### Stated goal
Continue the commentary below on gun rights and the Capitol violence, starting after its last sentence.

On today’s Bearing Arms’ Cam & Co,’s Kurt Schlichter and the Second Amendment Foundation’s Alan Gottlieb join me with their answers to that big question.

Both men agree that Wednesday was not the starting point of a revolution; the political process, no matter how broken it might be, is still the best opportunity to keep ahold of the rights we have and claw back those that we’ve lost. As Alan Gottlieb pointed out, while Republicans have lost the presidency and the Senate, the GOP and pro-2A candidates actually made gains in many states across the country. As a result, Gottlieb thinks that we’ll see progress in 2021 in places like Montana, New Hampshire, Texas, and Oklahoma when it comes to strengthening the protections of our right to keep and bear arms.

Gottlieb did note, however, that gun control activists are going to be equally as busy trying to restrict our rights in deep-blue legislatures in states like California, New York, and New Jersey, and he believes that groups like Everytown for Gun Safety and Brady will be emboldened to use the violence at the Capitol as one of their go-to arguments in favor of restricting the rights of Americans.

Kurt Schlichter agrees that our job is going to be harder because of those who stormed the Capitol, but, like Gottlieb, he believes that it would be a huge mistake on the part of the political class to use Wednesday’s violence to dismiss the concerns of 74-million Americans who cast a vote for Donald Trump on November 3rd. Those concerns include election fraud in many cases, but that’s not the only reason why so many of us are frustrated. We’re tired of the double standards that exist throughout our society when it comes to the Left and the Right.


You can’t govern a country with two sets of rules. Riots are bad, whether it’s the Right or the Left leading them, yet there are a lot of people on the Left who think that the guy charged with bringing Molotov cocktails to the Capitol should be punished to the fullest extent of the law but the attorneys who used a Molotov cocktail to set fire to an NYPD police car should get a break because they were just fighting for justice. That’s a problem.

### Available data
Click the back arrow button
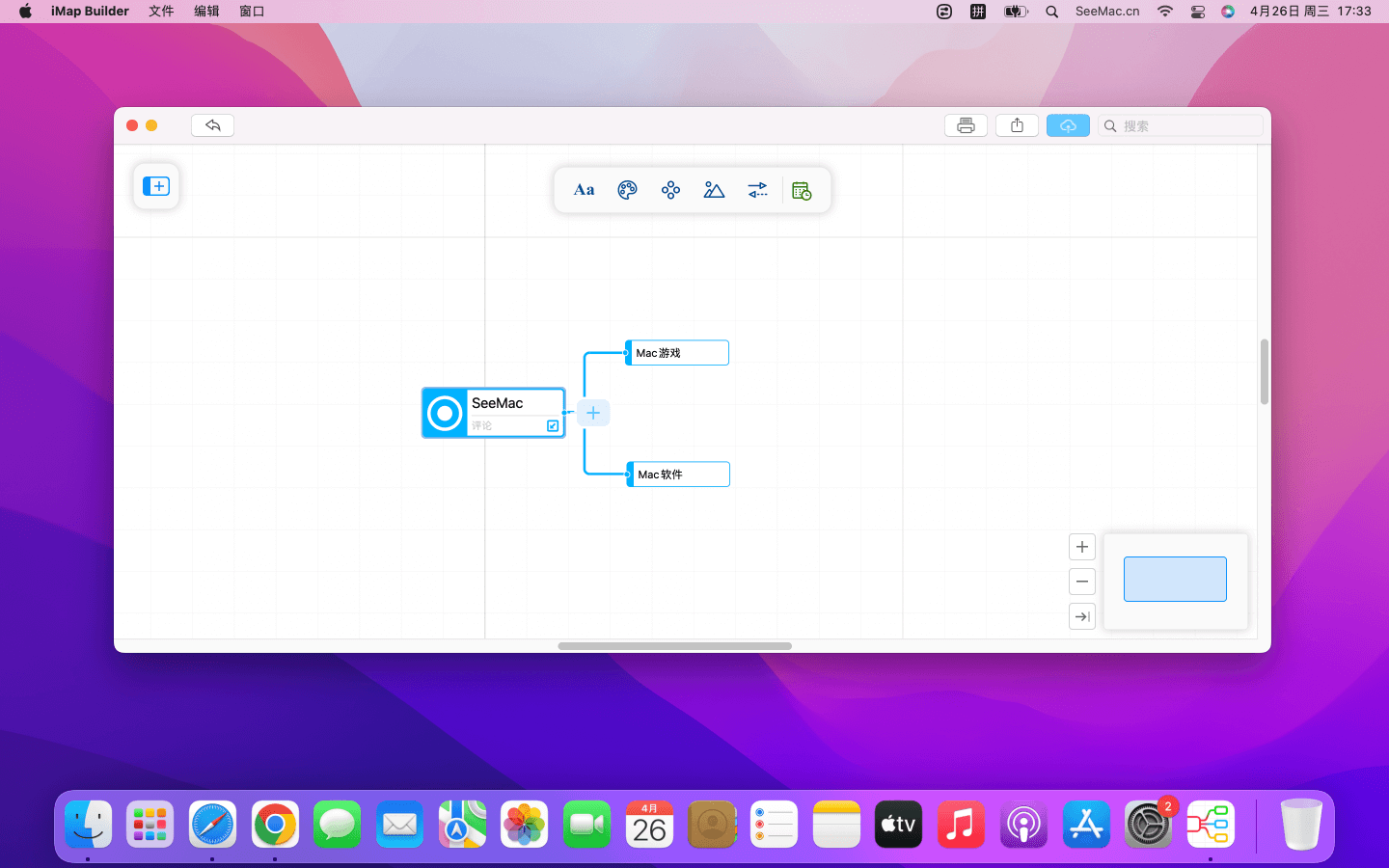The image size is (1389, 868). (212, 125)
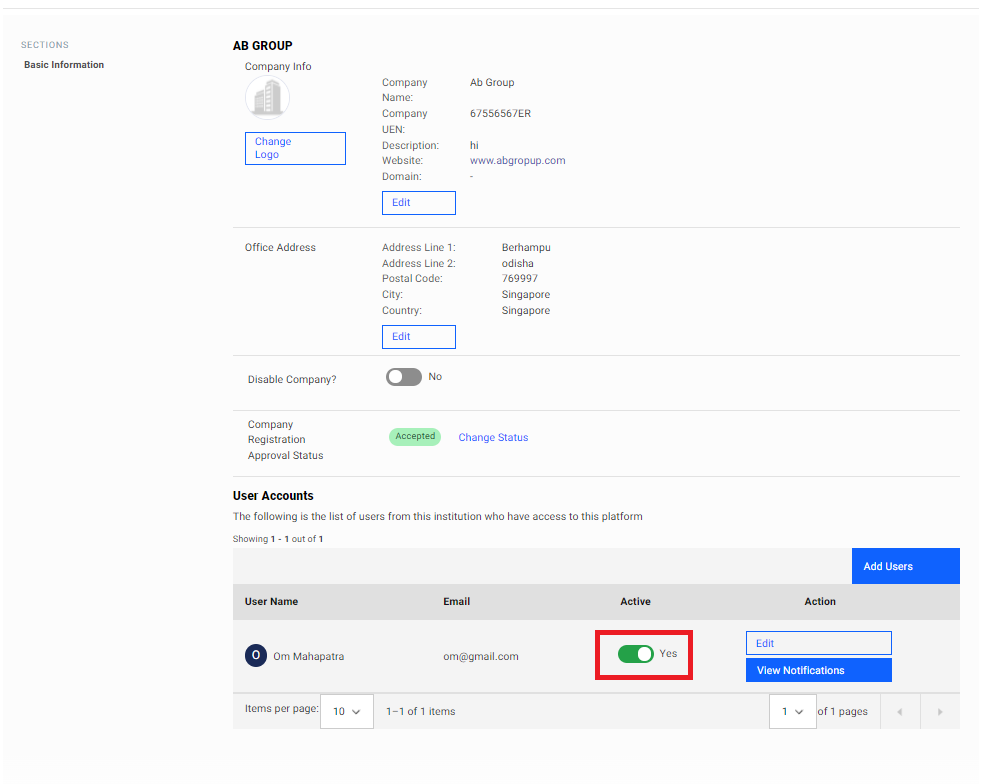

### Right answer
It’s not the only problem, though. We’ve got folks on the Right who were rightfully ticked off at the riots in American cities throughout the summer but who are now looking for ways to downplay or dismiss the violence at the Capitol on Wednesday; from suggesting that Antifa was actually responsible for the violence to focusing almost exclusively on how the Left responded to the riots earlier this year.

Both sides would rather explain away bad behavior by members of their tribe than simply agree that riots are bad (which, by the way, is why we’ve generally tried throughout our nation’s history to keep them to a minimum). Some of that is just human nature, but it sure feels like it’s gotten worse with the rise of social media and our ability to insulate ourselves from differing opinions.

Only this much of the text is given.